So, Five Guys is the opening chapter, and we talk about something that they did very powerfully, which is when they launched, they were relentless at focusing on just doing burger and chips. So people like McDonald's had got seduced by the fact that they could launch filet-o-fish and, and chicken burgers. But Five Guys relentlessly honed down on just doing burgers. Now, some of the benefit of that is a, you know, ability just to get better at cooking, better at producing your core product. But psychologists argue there's something else on top of it. So there's an idea called the goal dilution effect, and the first studies were done by Zang and Fishbach back in two thousand and seven, and they did a very simple experiment: recruit a group of people, randomize them into two subgroups, and the first set of people are told, "If you eat tomatoes, it's very good for your heart health. Here are the reasons." And that group are asked to say whether they think eating tomatoes is worth doing for their heart health. Second group of people, they see exactly the same text, exactly the same reasons, and logic, and facts about why tomato eating is so good for cardiovascular health, but they are also told, "If you eat tomatoes, it will improve your eye health. It will reduce degenerative diseases." Now, when that second group are asked to say how good, um, eating tomatoes is for heart health, they come back with a twelve percent lower score. So even though they've seen the same facts, because in this second group, there was an additional reason thrown in, it reduced-- it diluted the believability in that, that core reason. So there's, there's a psychological as well as practical benefit about communicating that you do one thing well. Uh, people have a rule of thumb in their head that you can't be a jack of all trades, you know, or you-- if you are, you'll be a master of, of none of them. So there's, there's a sacrifice in credibility and believability if you claim to do multiple things.
- - -
• [TASK LIST]:
(1) List every health benefit that the Five Guys talk says tomatoes were claimed to give in the experiment.
(2) In the talk about Five Guys, how much lower was the second group's rating of tomatoes for heart health?
(3) Write the next part of the talk about Five Guys and the goal dilution effect, continuing from its last sentence.
- - -
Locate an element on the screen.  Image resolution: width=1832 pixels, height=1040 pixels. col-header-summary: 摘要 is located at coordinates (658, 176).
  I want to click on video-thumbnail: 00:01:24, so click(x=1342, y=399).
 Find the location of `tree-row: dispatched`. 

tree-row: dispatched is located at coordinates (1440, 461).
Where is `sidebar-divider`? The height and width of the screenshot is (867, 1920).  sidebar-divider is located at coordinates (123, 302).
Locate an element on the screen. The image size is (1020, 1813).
- - -
• [ANSWERS BELOW]:
(1) Better heart (cardiovascular) health, better eye health, and fewer degenerative diseases.

(2) Twelve percent lower.

(3)
What does that say about sort of underlying human psychology? Is it that we have a kind of a zero sum or a, a, a resource limitation on how much we think w-we should be able to distribute between the traits of a particular offer?
I, I, I think a lot of these biases that behavioral scientists identify, that psychologists identify, they're generally true. I mean, all things being equal, you tend to beget better at a task if it is the sole focus of your attention. If you spend forty hours a week being a cyclist, you're gonna be a better cyclist than I, if I spent ten hours a week. So people have a sensible rule of thumb in their head, but then the danger is they overapply it in situations where it's not relevant. Like in the situation Zang set up, people got the same facts about cardiovascular health, but because they threw in this second benefit, it seemed to detract from it. So I think it's often the misapplication of a generally, generally sensible rule of thumb.